Thanks to these innovations, the Smart Certificate platform is able to guarantee:
- The identity of the institution
- The content of each certified document
- Respect for the privacy of recipients
- The inalterability of Smart Certificate documents
Special protection of private data
Security and privacy protection have always been N°1 priority since the conception of the Smart Certificate platform, via a specific architecture to protect recipients’ private data and their documents.
The scope of the proposed architecture makes it possible to protect documents until they are activated by the recipient by keeping them encrypted while ensuring that decryption keys are not stored on the issuing server.

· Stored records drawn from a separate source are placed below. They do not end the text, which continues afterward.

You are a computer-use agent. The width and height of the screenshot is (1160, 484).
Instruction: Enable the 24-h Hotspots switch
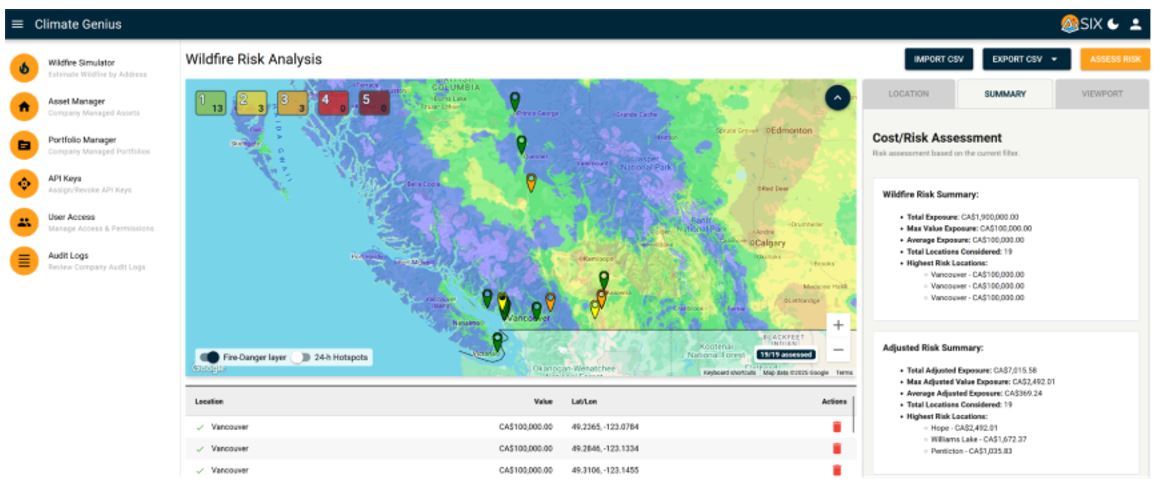[299, 357]
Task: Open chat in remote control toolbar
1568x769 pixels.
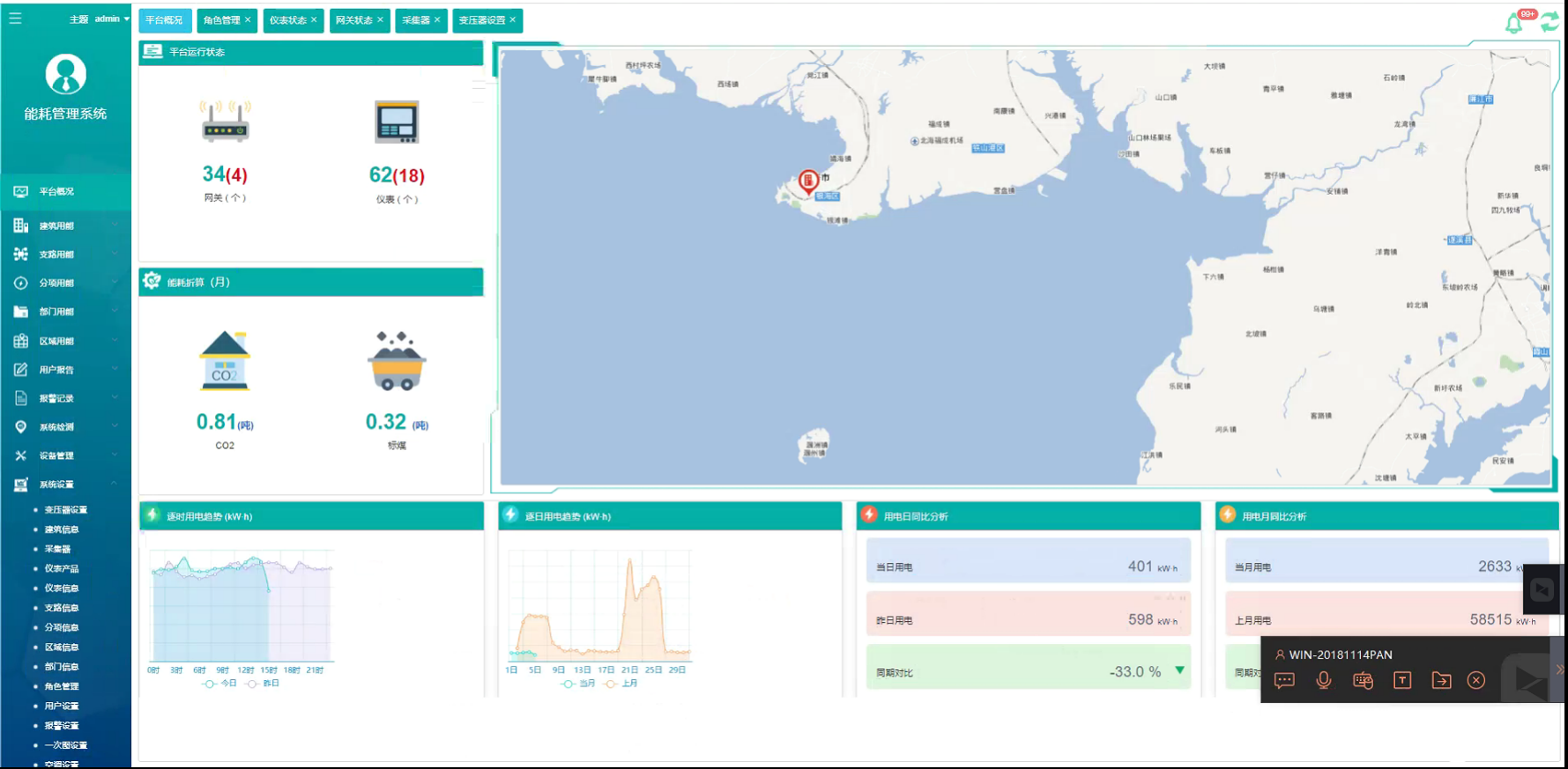Action: [x=1284, y=680]
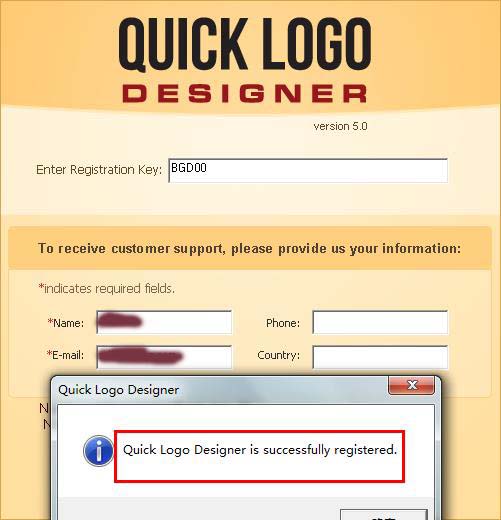Click the red DESIGNER logo text

click(x=245, y=93)
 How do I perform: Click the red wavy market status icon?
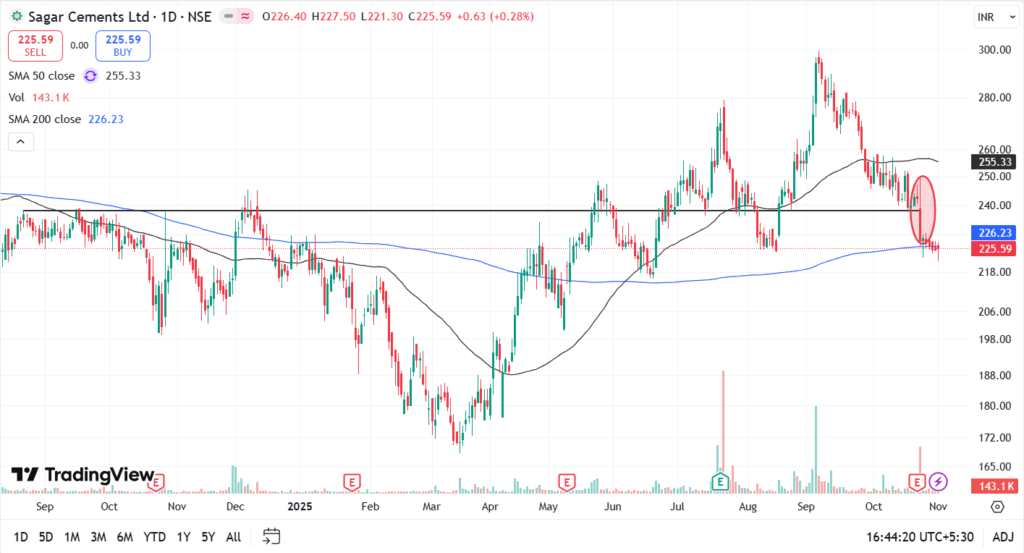[x=244, y=17]
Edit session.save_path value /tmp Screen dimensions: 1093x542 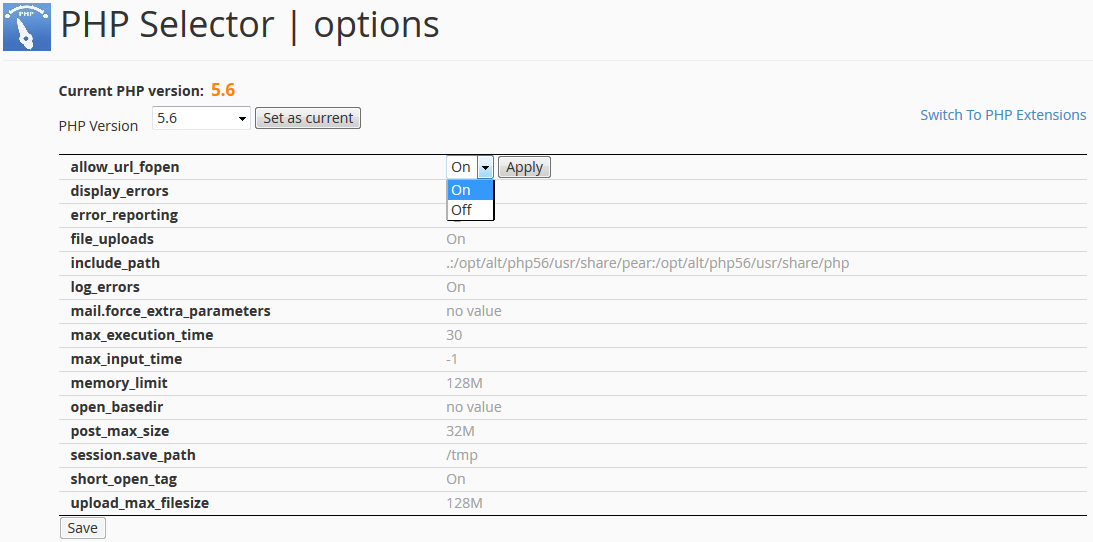coord(460,455)
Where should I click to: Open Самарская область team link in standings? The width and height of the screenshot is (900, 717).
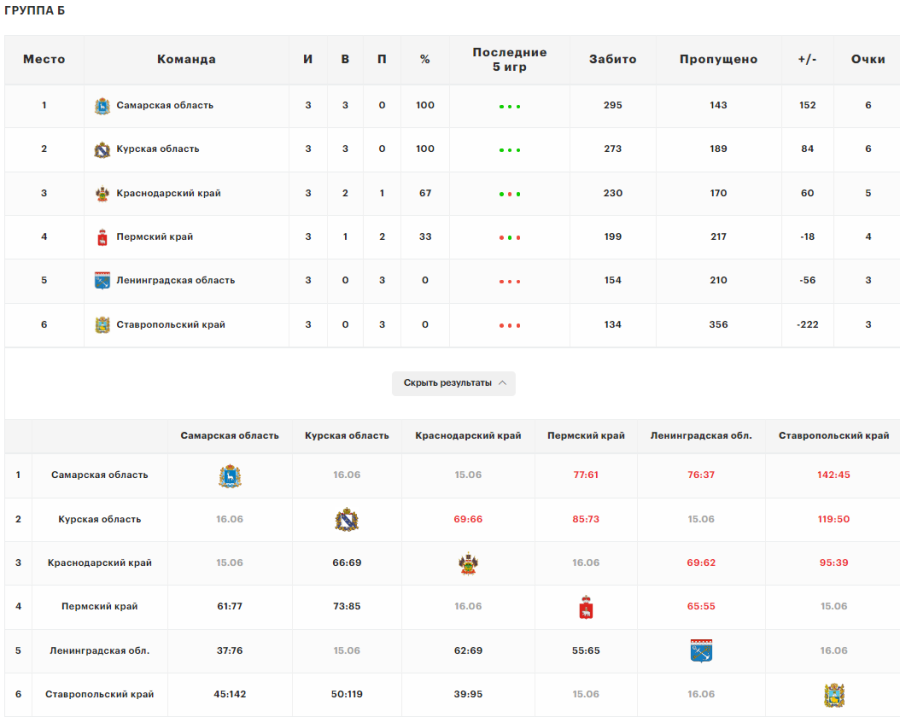164,105
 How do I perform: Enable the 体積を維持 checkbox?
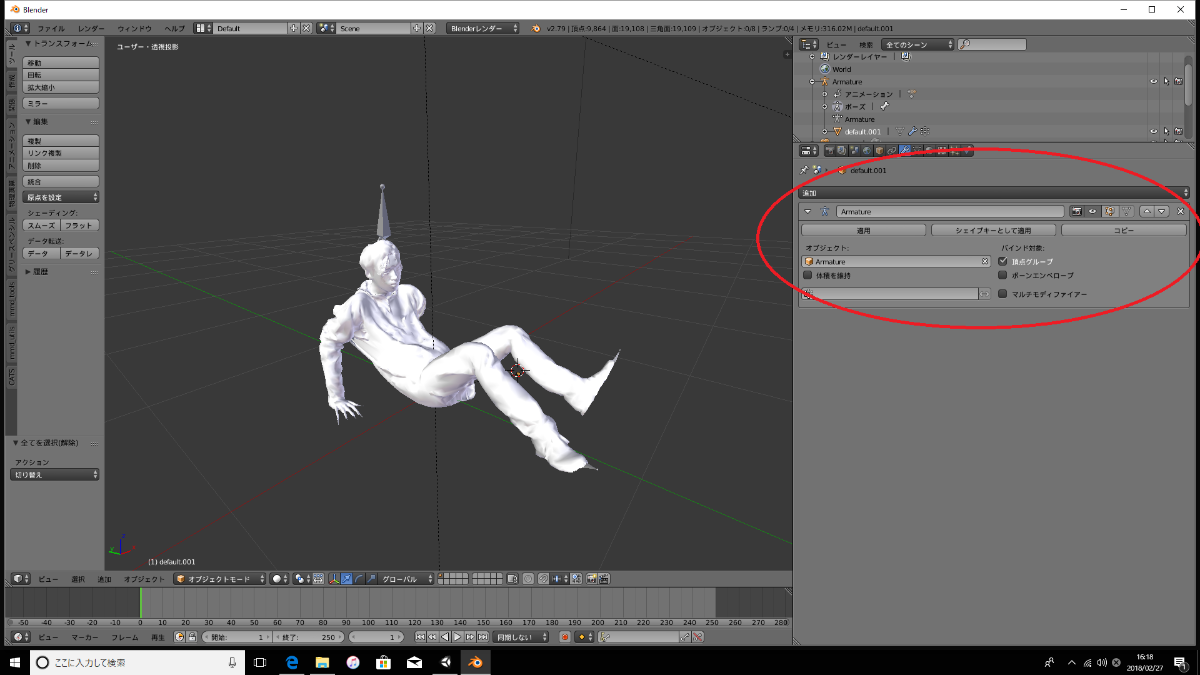807,275
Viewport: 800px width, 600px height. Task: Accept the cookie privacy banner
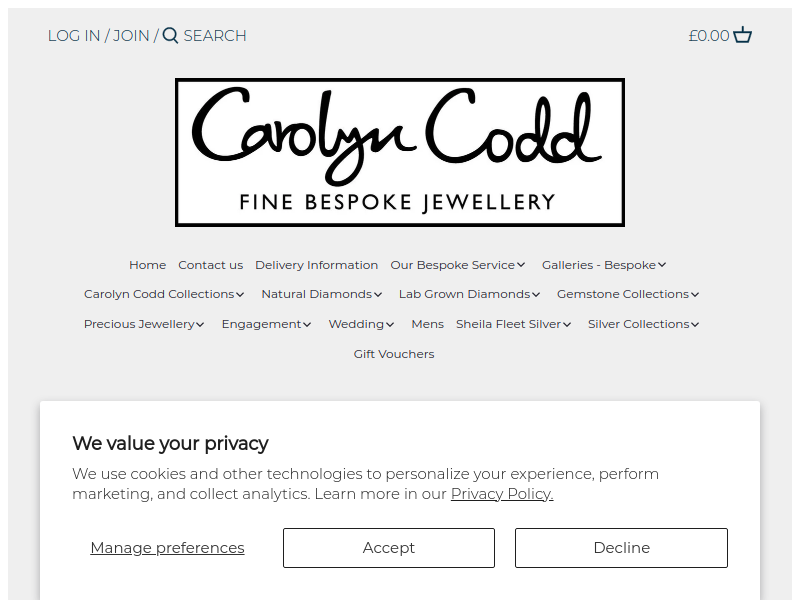(x=389, y=548)
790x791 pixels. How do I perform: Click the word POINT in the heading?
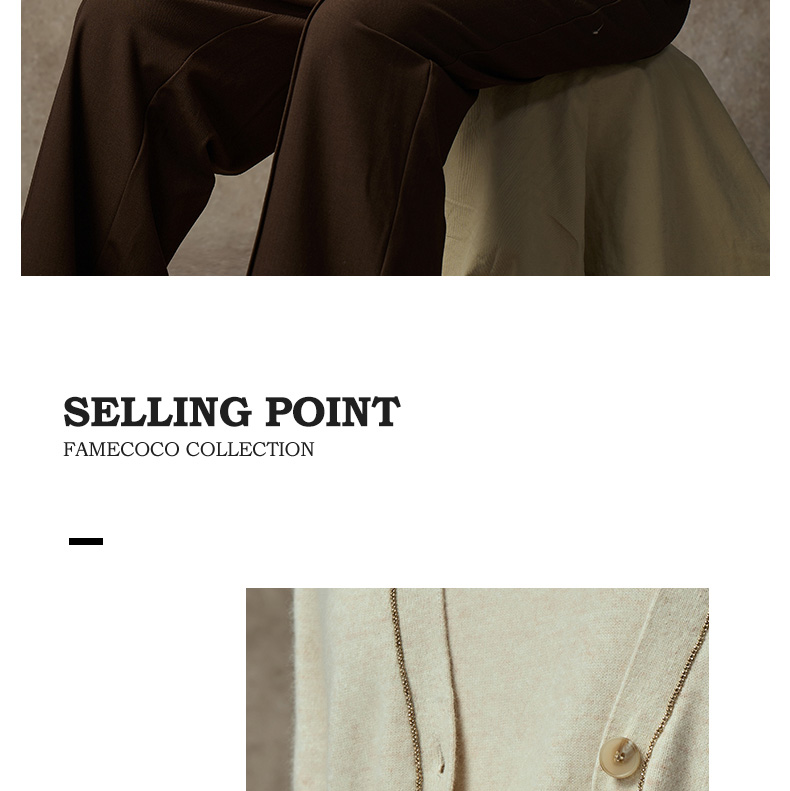pyautogui.click(x=333, y=412)
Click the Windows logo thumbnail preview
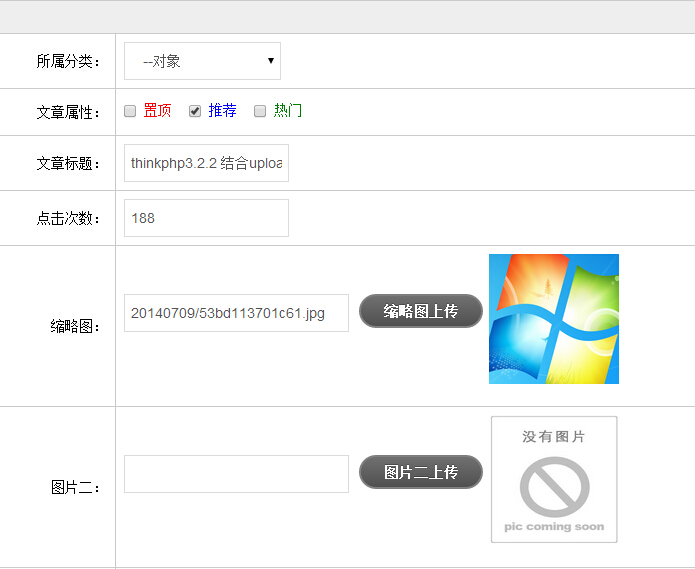This screenshot has height=569, width=695. click(553, 319)
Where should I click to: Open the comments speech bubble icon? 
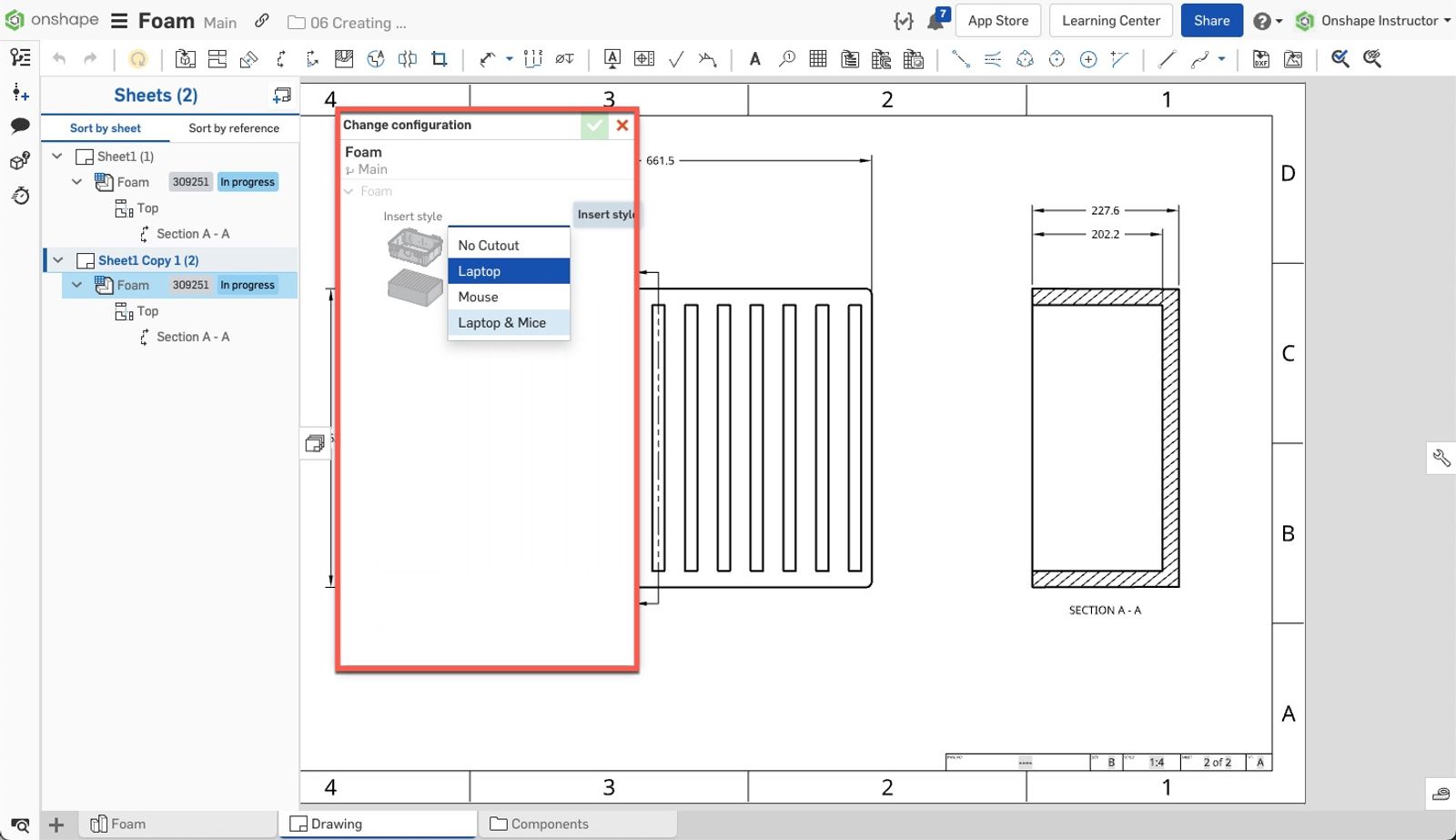[x=20, y=126]
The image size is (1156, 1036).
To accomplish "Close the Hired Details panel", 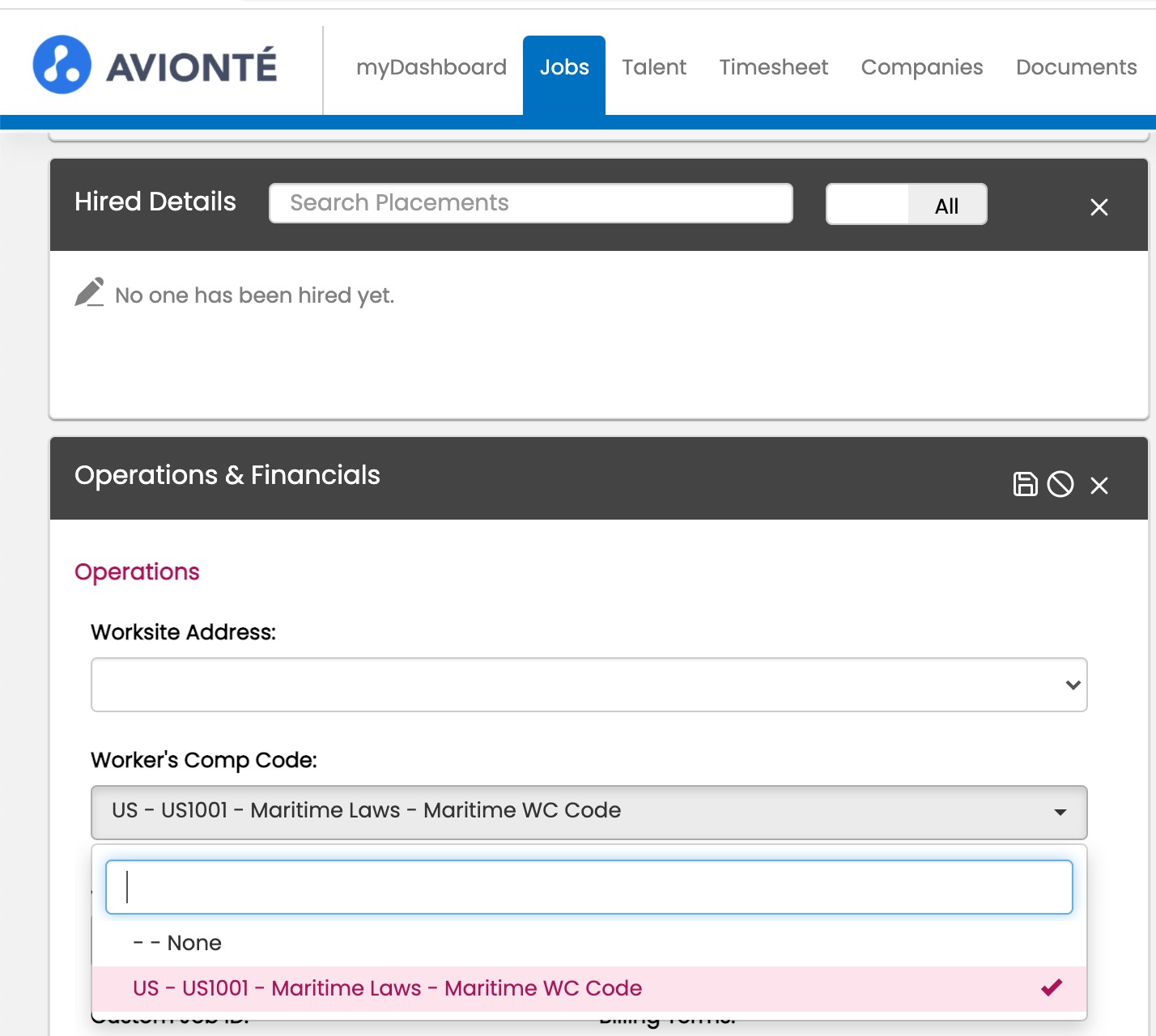I will (1099, 207).
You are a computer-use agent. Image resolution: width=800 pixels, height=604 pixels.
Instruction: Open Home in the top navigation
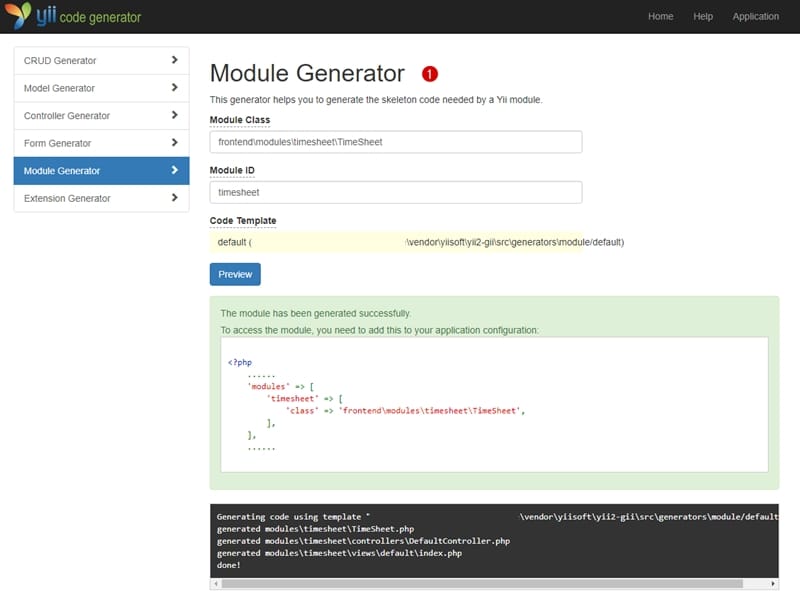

This constraint ensures that:
- the ownership of the data remains in the hands of the organization and the recipient.
- any external intrusion (even unlikely) could only ever give access to data encrypted with strong encryption algorithms.
- to respect the European legislative framework in the field of private data law.
The architecture implemented also makes it possible to provide an authenticated document, allowing the third-party verifier to ensure that the document received by the recipient was actually issued by the Smart Certificate platform and has not been subsequently modified.
In addition to the security architecture put in place to protect private data, the Smart Certificate platform uses the most advanced Internet security technologies. Aware of the sensitivity of the data handled by the platform, we have specified and implemented a security bulwark around our data processing, communication channels and storage system.